#### [Objective A]
From the excerpt on student grants, extract the stretch from "Well, actually, they" through "repayment schemes." word for word.
#### [Objective B]
Write what comes next in the excerpt on student grants, picking up after its final sentence.

In recent years the value of the undergraduate grant has steadily decreased.
Now it is frozen at this year’s level. Postgraduate grants from research
councils and other bodies have tended to keep in line with the weekly value
of the undergraduate grant and have also been dropping in value, although
fortunately they have not been frozen at the current level.

More and more undergraduate students have been turning to part-time
jobs during term time, and full-time jobs during the holidays. This option
isn’t available for research postgraduates, as they are committed as full-time
students to work all but six or so weeks a year, and so they lose on two
fronts.

Well, actually, they lose on far more than two fronts. To counteract
the effects of the freezing of the grant level, the government has set up
a scheme whereby undergraduates can now take out Student Loans from the
Glasgow-based Student Loan Company.

Postgraduates, however, are not eligible for a student loan, and so
they cannot take advantage of the preferential interest rates and extended
repayment schemes.

A further solid financial blow was delivered by the recent housing and
benefit ‘reforms’ for those living in rented accommodation. Last year’s
relaxation of control over private landlords and rent levels meant that
the concept of a fair rent was removed, leaving landlords free to demand
whatever amount they wanted.

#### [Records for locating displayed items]
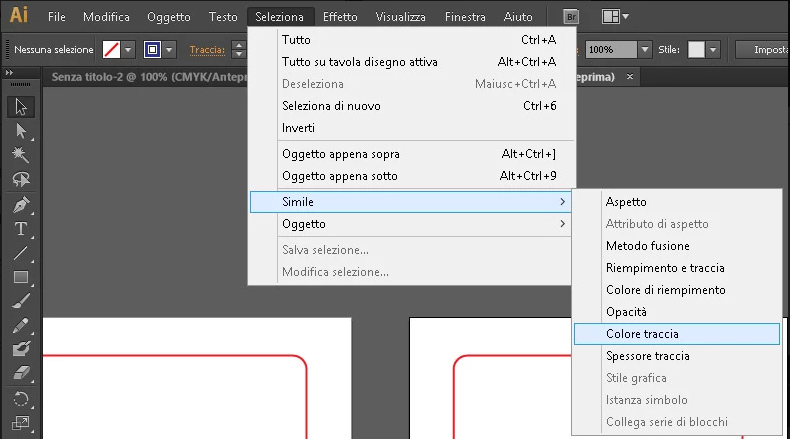Click the fill color swatch

tap(111, 50)
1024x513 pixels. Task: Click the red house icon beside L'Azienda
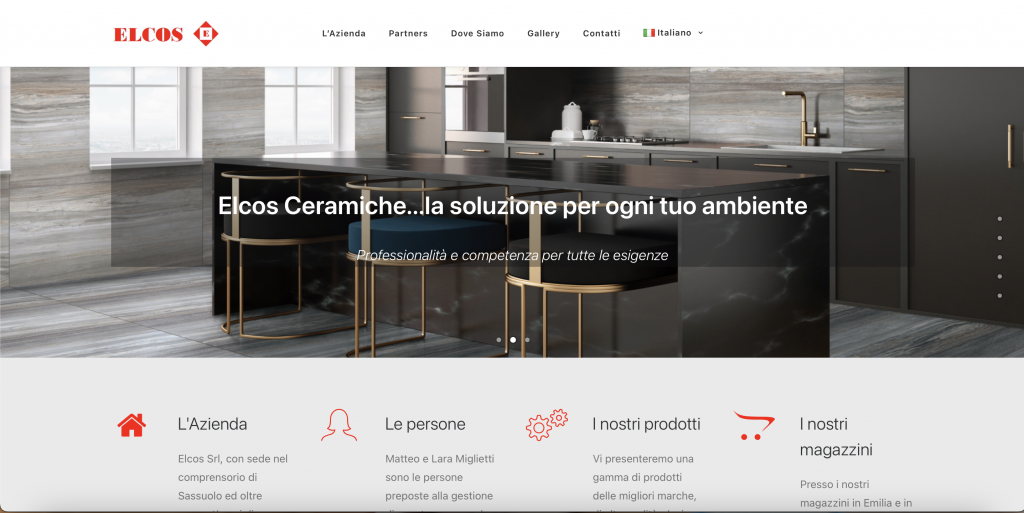[x=131, y=425]
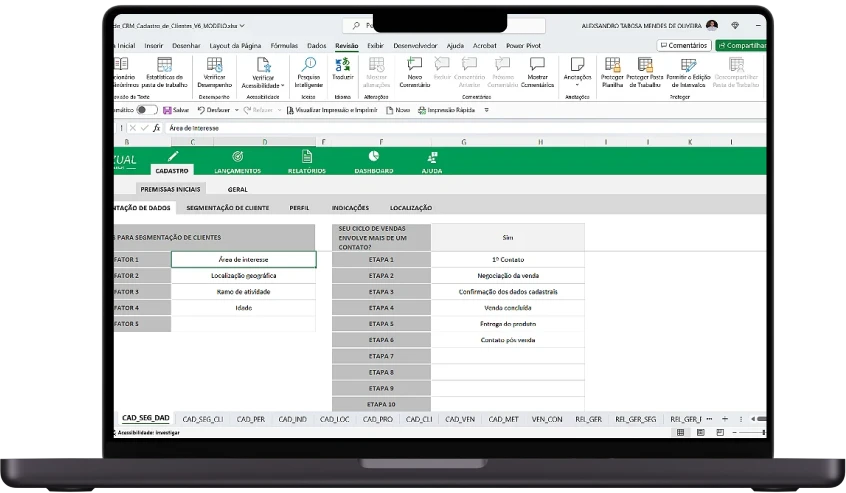Image resolution: width=846 pixels, height=493 pixels.
Task: Switch to page break preview view
Action: click(720, 433)
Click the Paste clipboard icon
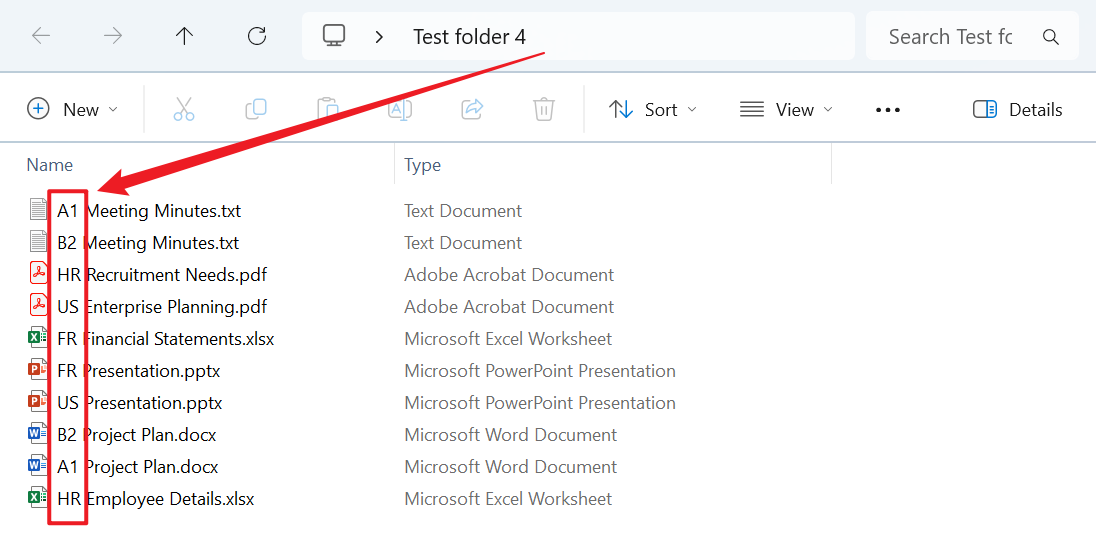This screenshot has height=542, width=1096. tap(327, 109)
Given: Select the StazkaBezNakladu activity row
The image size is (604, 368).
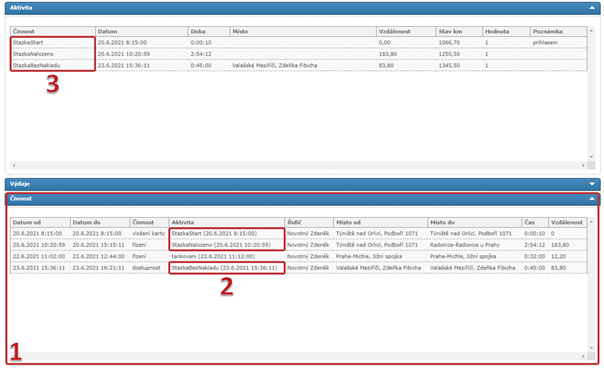Looking at the screenshot, I should 299,66.
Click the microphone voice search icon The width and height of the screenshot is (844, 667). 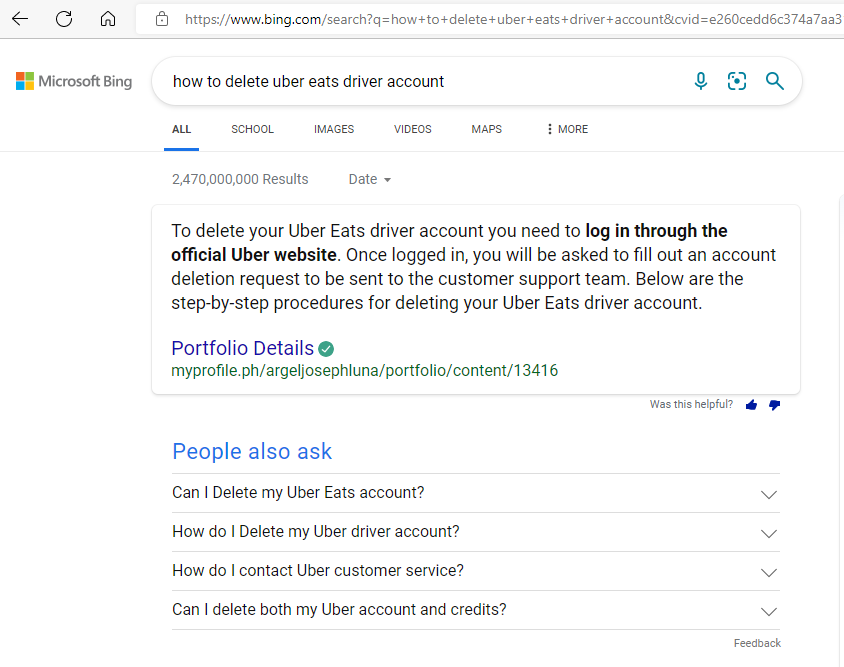(701, 81)
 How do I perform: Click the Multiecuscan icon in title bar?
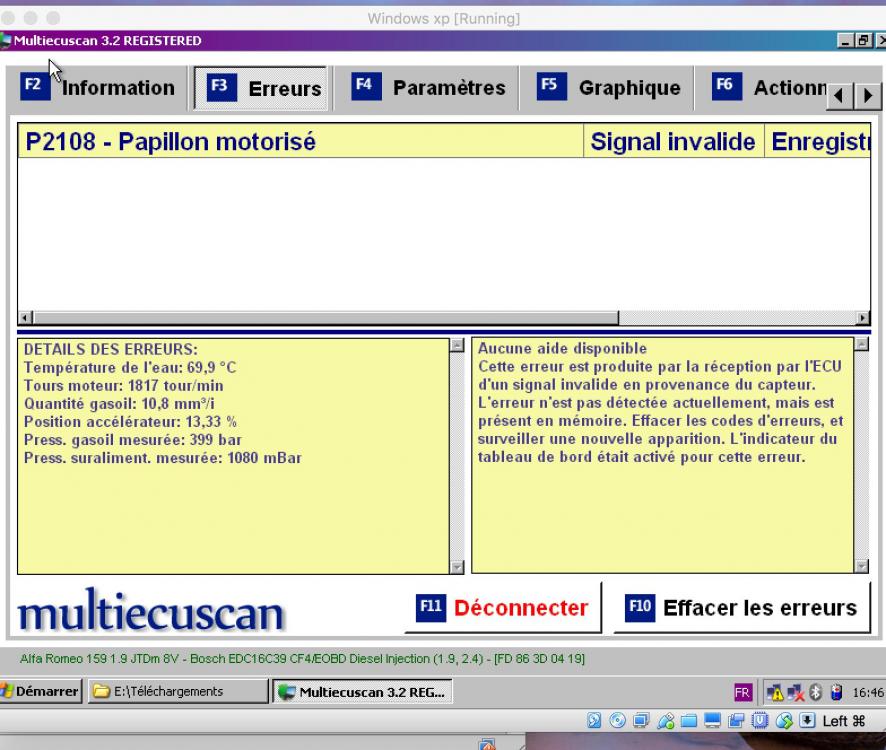(x=9, y=41)
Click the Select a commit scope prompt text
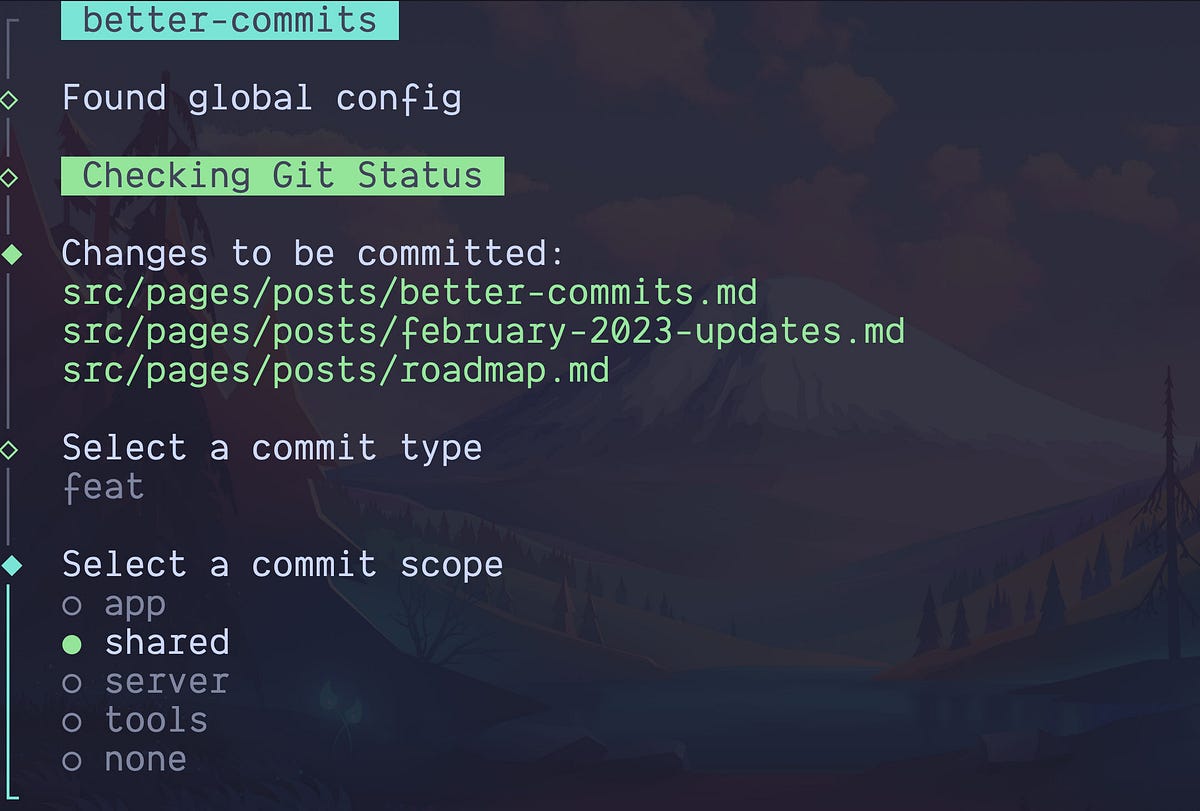 coord(282,565)
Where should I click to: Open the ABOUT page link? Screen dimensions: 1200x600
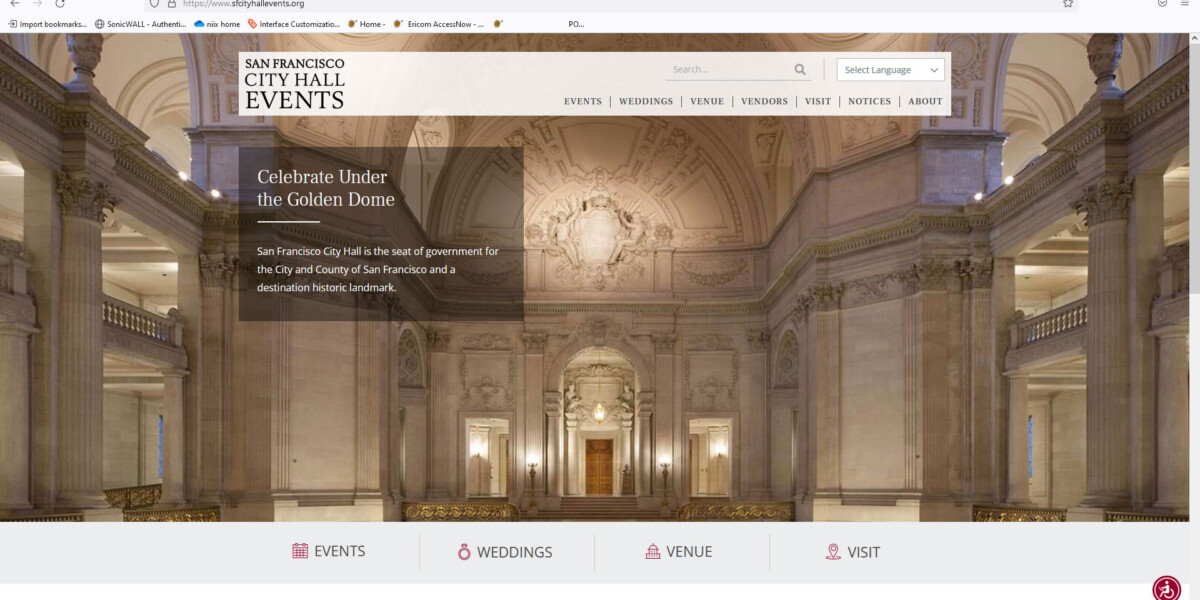pyautogui.click(x=924, y=101)
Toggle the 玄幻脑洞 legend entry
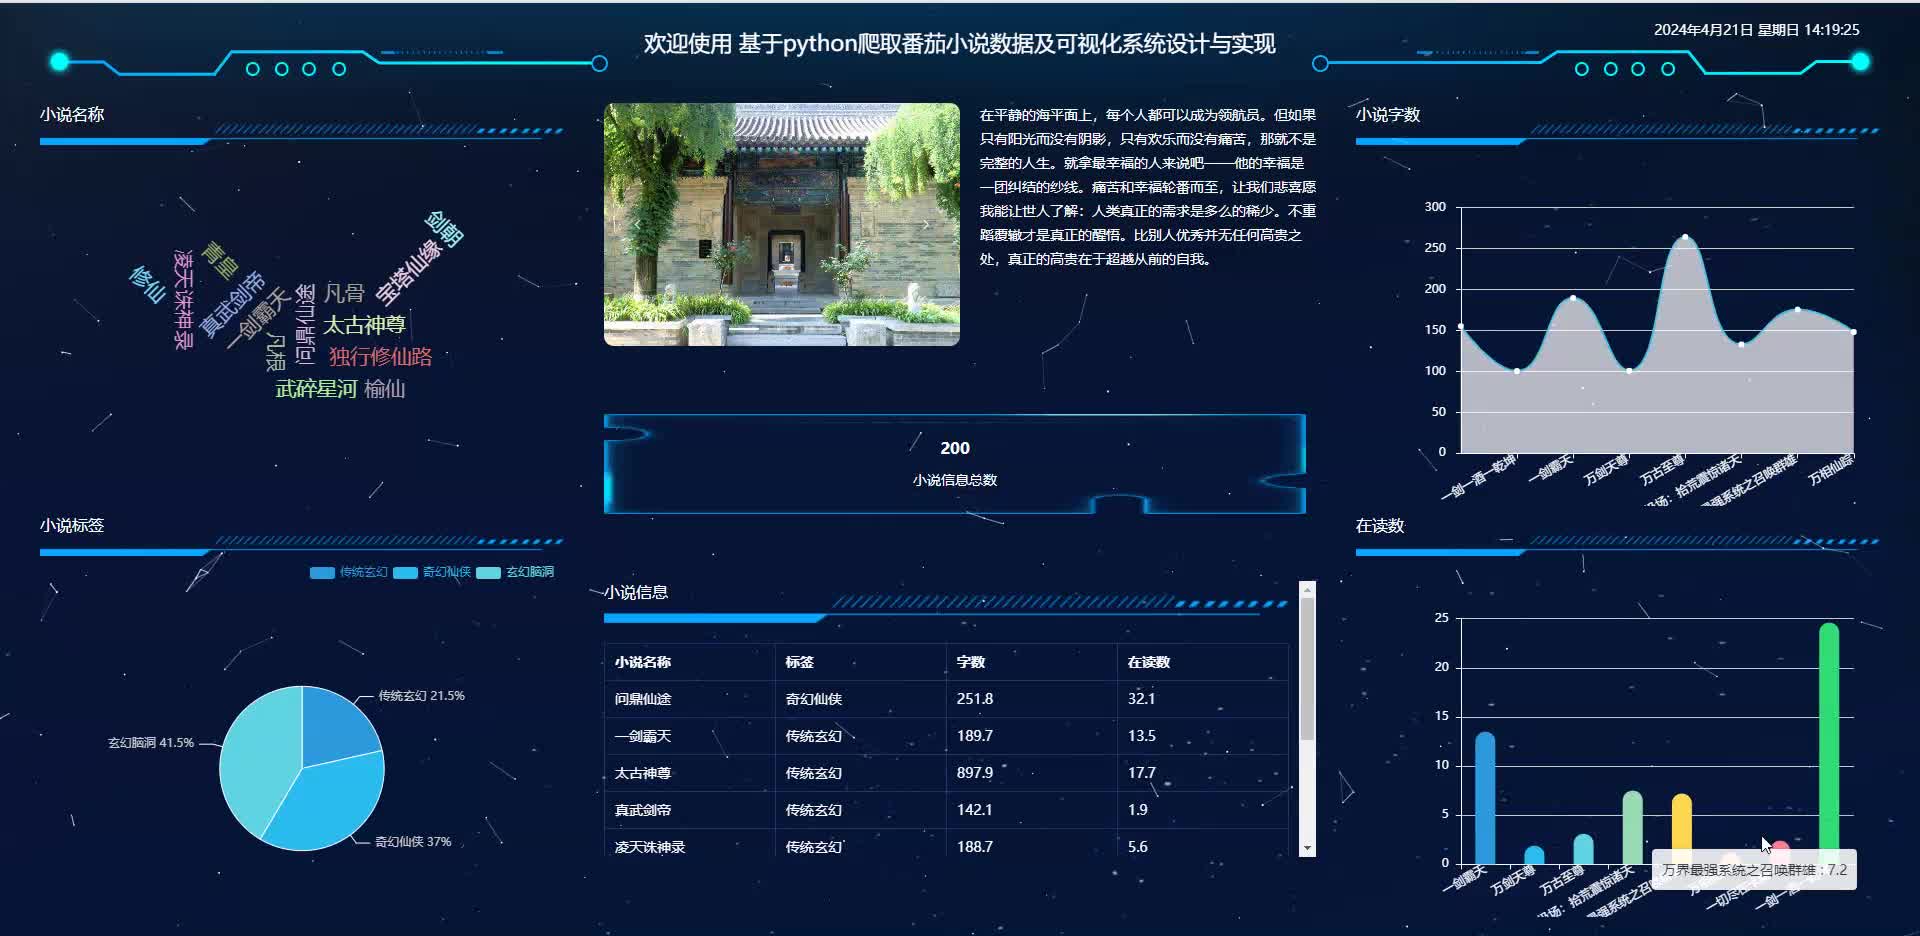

#### [Expected answer A]
Well, actually, they lose on far more than two fronts. To counteract
the effects of the freezing of the grant level, the government has set up
a scheme whereby undergraduates can now take out Student Loans from the
Glasgow-based Student Loan Company.

Postgraduates, however, are not eligible for a student loan, and so
they cannot take advantage of the preferential interest rates and extended
repayment schemes.

#### [Expected answer B]
With accommodation problems in universities and polytechnics across
the country, postgraduates are generally left to fend for themselves in
the private housing market, unable to get places in university-subsidised
accommodation.

The situation became even worse with the withdrawal of Housing Benefit
(the rebate payed to those paying higher rents) from all students – this
is probably the worst of the adversities facing postgraduates.

Consider this alongside the abolition of the rating system and the introduction
of the poll tax, the Community Charge.

Previously, rates were usually payed as part of the rent, but after
the abolition of the rating system few landlords reduced the rent to pass
this saving on to the tenant. So tenants, including students, will now be
paying the old rates in addition to the new Community Charge.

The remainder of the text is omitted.